Thursday, March 03, 2011

Apple's DNA (or why they seem to just get it)

This is worth repeating. It's in Apple's DNA that technology is not enough. It's tech married with the liberal arts and the humanities. Nowhere is that more true than in the post-PC products. Our competitors are looking at this like it's the next PC market. That is not the right approach to this. These are post-PC devices that need to be easier to use than a PC, more intuitive. 
-- Steve Jobs, March 2, 2011 (at the end of the iPad 2 unveiling.)
Sure, these post-PC devices need to be easier to use than a PC.  But, why can't a PC be easier to use than a PC?  Reader, think about what you do today and who your audience is.  Are you doing the same thing you've always done?  Or are you actively working to make things easier, more pleasant, more enjoyable for your audience?


I did not realize I had an opinion on this.  You probably don't.

I was recently involved at work on a discussion about user experience.  The speaker wanted to talk about technical constraints inherent in the system -- Javascript won't let you do this, AJAX causes this type of interaction, etc.  I looked around the room.  It was just me and my technical peers.  No marketers, no design people.

To me, this seemed extremely backwards.  I tried to suggest that design had to be at the front of any new user experience work.  That we needed to build a framework.  That if all we did was give developers and vendors and the QA team a checklist.  Also, gives them some flexibility to read between the lines, to capture an essence or ethos, to figure out what to do when the rules aren't specifically stated out.
 If an asynchronous element on a page takes longer than 1.3 seconds to load, a spinny thing must appear on the screen to indicate that it's still loading.  (Not a progress bar.)  That spinny thing must be on a white background and be colored #002200 (may be displayed as Pantone 433C in a printout) and it must have 36 radial arms each 10 pixels tall and 4 pixels in thickness with tapered ends and be offset by 5 pixels from the midpoint.  Each arm must fade out at 20% per the appearance of each new arm. A full rotation of the spinny thing must occur every .75 seconds in a clockwise direction.
I can teach my daughter to memorize 6+7 and 9+4 or I can teach her Doubles-Plus and Bridge-to-Ten so she can immediately feel confident that she can take on 7+8 and 9+8 even if she's never seen them before.

Doesn't mean we eliminate the rules, but if we don't first talk about the heart and soul (or the why) then it's not something they live and breathe.

It's why Apple is as successful as it is. They know the experience starts with the visual design. Whether it's their emails, their website or their actual products. They look good, they feel good. They have a certain commonality to them that says "Play with me."

Dell's taken its own approach with the darker colors, brushed metal and angular lines that suggest power, seriousness, business.  Microsoft is just starting to realize it... for the first time in a long time, people are actually positively commenting on design choices and user experience found in Windows 7, Windows 7 Mobile and even Zune.
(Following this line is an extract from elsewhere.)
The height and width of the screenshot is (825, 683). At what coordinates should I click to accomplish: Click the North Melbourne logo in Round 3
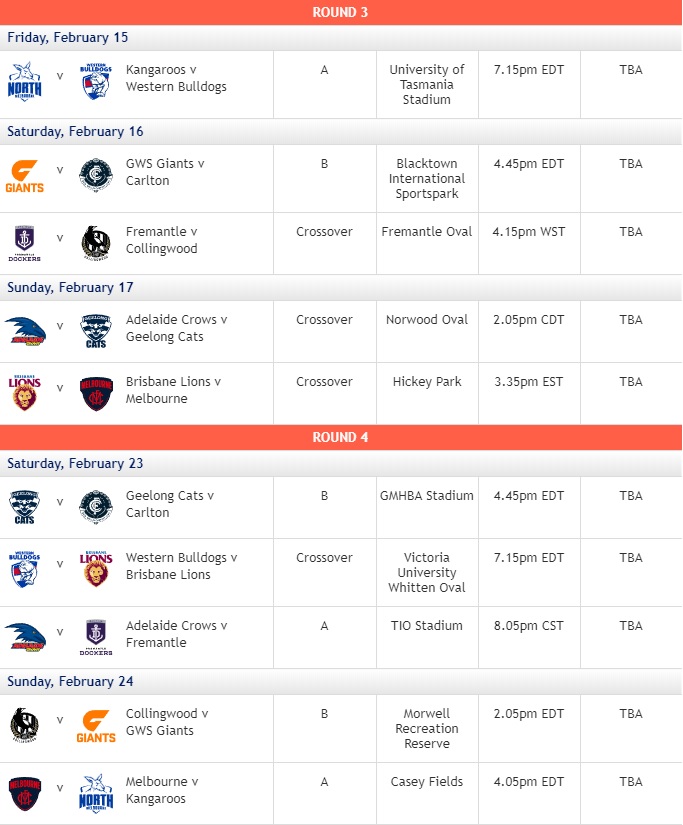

We don't need to copy Apple or Dell, but we ought to be able to (and I'm genericizing for this blog post) "Help us (do what we do). Be confident that we do what we say we do and we do it with integrity because we're called to serve by Jesus Christ.  Our website makes that clear to our audience by presenting an experience that's (a), (b) and (c)." or whatever it is we ought to be able to say.  (Yes, ours is a Christian non-profit.)

Then out of that we can draw specific philosophies like...

Authenticity: "We'll make it easy for the site visitor by always doing these functions the same way."
(Translated: We will hunt down and quash inconsistencies.  We will adopt consistent proven standards used by other web developers/websites.  We will establish a design language to spec out consistency where needed.  It will be clear enough that where it's not spelled out, the designer is able to understand what should be done and arrive at the right decision on their own.)

Confidence: "We won't waste donor's time with unnecessary hoops, and in the process, they will attribute 'effortless' and 'joy' with giving [via our website]."  (Translated: We will work hard to map out the paths our audience can take.  We will make the desired (happy) path clear, we will work even harder to eliminate undesired (sad) paths that could serve to confuse, frustrate or present our audience with a dead end.)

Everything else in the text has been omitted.